[Page excerpt]:
=====
[Date Prev][Date Next][Thread Prev][Thread Next][Date index][Thread index]

RE: st: matching databases (concordance tables)

From	kokootchke <[email protected]>
To	<[email protected]>
Subject	RE: st: matching databases (concordance tables)
Date	Tue, 26 Aug 2008 15:01:31 -0400

In case anyone is interested in using concordance tables, this is the approach I followed. For the first set of variables (the additive ones), I basically compute the sum by ISIC sector. For the second set of variables, the ones that cannot be simply added (because they are growth rates, etc.), I basically compute a weighted average by value added. This may be very specific for my own purposes but I think it can easily be suited to other people's preferences.

/* Original database has sic87 industry codes. Using the correspondence tables between sic87 and isic3 industry codes, I create one long correspondence table where each row is a sic87 category associated with one and only one isic3. In case one sic87 codes are associated with X isic3 categories, we would have X rows with the same sic87 code but different associated isic3. Once I have this long correspondence table, I merge the original sic87 database with the correspondence table by sic87, and then... */

/* Create variable that tells me how many times sic87 is repeated. This will be used to compute partial statistics. For example, for the "additive" variables like total # of employees, if one same sic87 is associated with 3 different isic3, the total number will be split between these 3 different isic3 categories. */

bys sic87: g N = _N

local varlist "emp pay prode prodh prodw vship matcost vadd invest invent energy cap equip plant"
=====
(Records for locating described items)
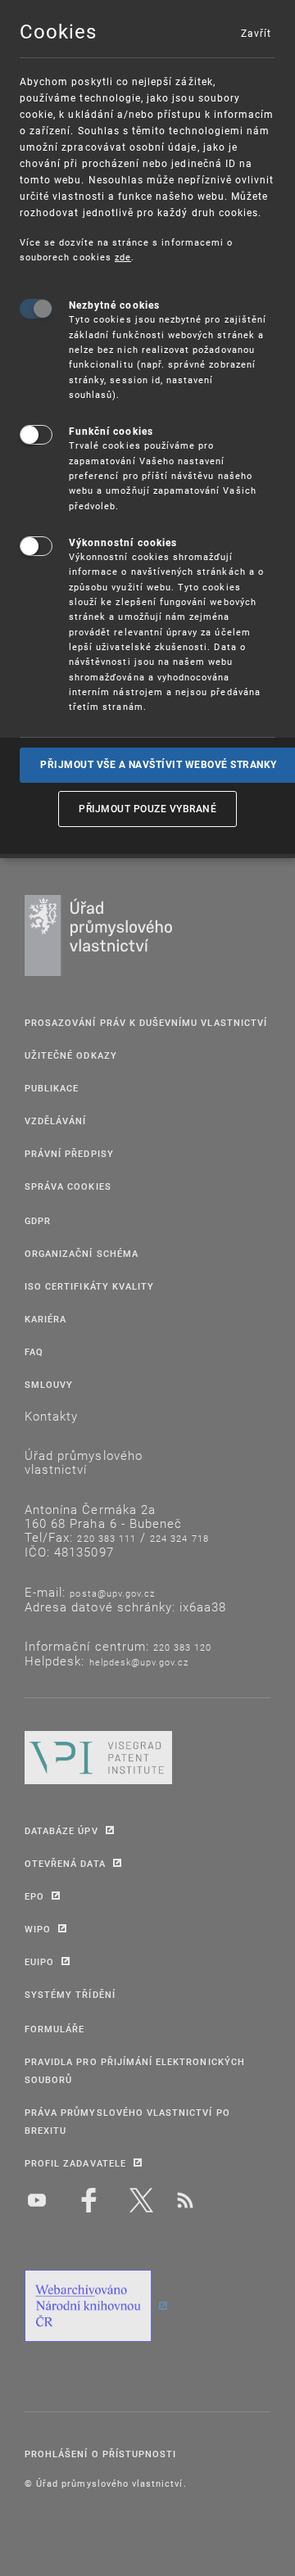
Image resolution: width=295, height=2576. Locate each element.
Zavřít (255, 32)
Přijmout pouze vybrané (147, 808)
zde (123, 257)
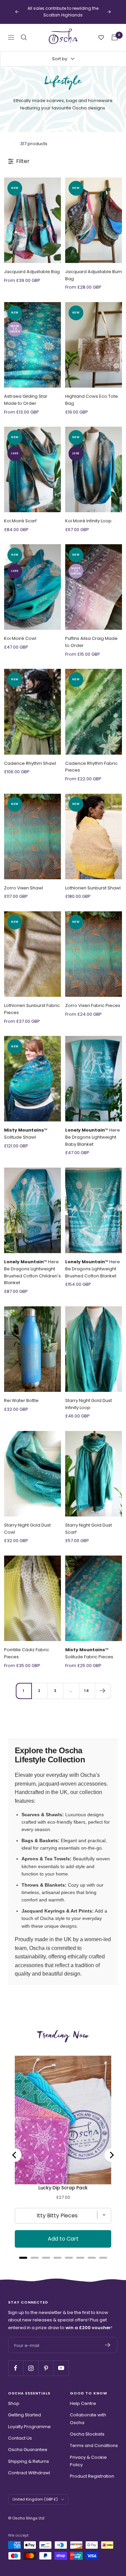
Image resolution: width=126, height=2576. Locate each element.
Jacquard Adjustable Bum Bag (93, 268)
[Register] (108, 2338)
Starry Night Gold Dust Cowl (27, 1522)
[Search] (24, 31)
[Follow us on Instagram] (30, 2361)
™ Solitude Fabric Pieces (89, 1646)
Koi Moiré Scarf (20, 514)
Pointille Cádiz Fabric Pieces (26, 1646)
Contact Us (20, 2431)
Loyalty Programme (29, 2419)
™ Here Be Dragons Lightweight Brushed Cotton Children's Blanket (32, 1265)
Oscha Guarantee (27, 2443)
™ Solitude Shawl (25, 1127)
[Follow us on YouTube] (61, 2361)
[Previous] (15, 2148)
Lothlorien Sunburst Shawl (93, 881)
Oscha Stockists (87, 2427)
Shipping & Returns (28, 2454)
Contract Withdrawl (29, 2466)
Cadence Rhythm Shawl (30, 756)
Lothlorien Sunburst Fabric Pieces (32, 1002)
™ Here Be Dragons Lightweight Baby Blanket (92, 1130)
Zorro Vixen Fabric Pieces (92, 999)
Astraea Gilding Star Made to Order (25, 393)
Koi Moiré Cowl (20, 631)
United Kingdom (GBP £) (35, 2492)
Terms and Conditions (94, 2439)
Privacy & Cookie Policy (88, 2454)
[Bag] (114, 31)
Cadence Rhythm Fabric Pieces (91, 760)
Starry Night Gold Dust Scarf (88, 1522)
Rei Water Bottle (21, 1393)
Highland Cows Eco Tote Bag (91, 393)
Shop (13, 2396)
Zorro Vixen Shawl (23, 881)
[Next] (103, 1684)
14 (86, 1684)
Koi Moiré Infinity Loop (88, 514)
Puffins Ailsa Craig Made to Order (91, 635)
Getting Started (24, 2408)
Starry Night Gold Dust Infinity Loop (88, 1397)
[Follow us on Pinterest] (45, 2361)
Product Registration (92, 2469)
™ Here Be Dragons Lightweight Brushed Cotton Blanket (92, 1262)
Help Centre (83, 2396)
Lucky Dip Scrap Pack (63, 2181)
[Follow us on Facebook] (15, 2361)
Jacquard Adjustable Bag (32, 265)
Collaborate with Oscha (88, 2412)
=====
[Given instruction 1]:
Arrange the listing from the line with "Přijmout pouze vybrané (147, 808)" up to and including the line with "Koi Moiré Scarf (20, 514)" as a two-column CSV with the columns item and coordinates. Each row should hold one request's text and its answer, each in a single quoted field with line breaks replaced by spaces, and the pictures should be left out.
[Given instruction 2]:
Pick up the forum post on matching databases with concordance tables after its last line and continue it.

[Right answer 1]:
item,coordinates
"Přijmout pouze vybrané","(147, 808)"
"zde","(123, 257)"
"Image resolution: width=126, height=2576. Locate each element. Jacquard Adjustable Bum Bag","(93, 268)"
"[Register]","(108, 2338)"
"Starry Night Gold Dust Cowl","(27, 1522)"
"[Search]","(24, 31)"
"[Follow us on Instagram]","(30, 2361)"
"™ Solitude Fabric Pieces","(89, 1646)"
"Koi Moiré Scarf","(20, 514)"

[Right answer 2]:
foreach var of local varlist {
 g t_`var' = `var'/N
 bys isic3: egen tot`var' = sum(t_`var')
}

/* t_`var' is a temporary variable that tells me how many of the original number in the sic87 category are being assigned to that isic3 category. On the other hand, tot`var' adds all of these partial numbers by isic3 industry category. */

save temp, replace
collapse (mean) tot*, by(isic3)
renpfix tot
sort isic3
save temp1, replace

/* For the non-additive variables, like price deflators and growth rates, we compute the "average" across all of the original sic87 categories that compose the new isic3 category, weighted by value added. For instance, suppose that sic87 categories 1000, 1020 and 1040 are all assigned to isic3 category 1100, and suppose that each of these industry sectors grows at 10%, 5% and 7%, respectively. Then, the average growth rate of the isic3 category 1100 will be the average of those 3 growth rates, weighted by their value added. */

local varlist "piship pimat piinv pien dtfp5 tfp5 dtfp4 tfp4"
foreach var of local varlist {
 use temp, clear
 keep isic3 `var' t_vadd
 collapse (mean) `var' [w = t_vadd], by(isic3)
 sort isic3
 save temp_`var', replace
}

/* And finally, we merge all of the collapsed datasets into one big dataset. */

use temp1, clear
merge isic3 using temp_piship temp_pimat temp_piinv temp_pien temp_dtfp5 temp_tfp5 temp_dtfp4 temp_tfp4

> From: [email protected]
> To: [email protected]
> Subject: RE: st: matching databases
> Date: Mon, 25 Aug 2008 14:17:12 -0400
>
> Thank you, Rachel.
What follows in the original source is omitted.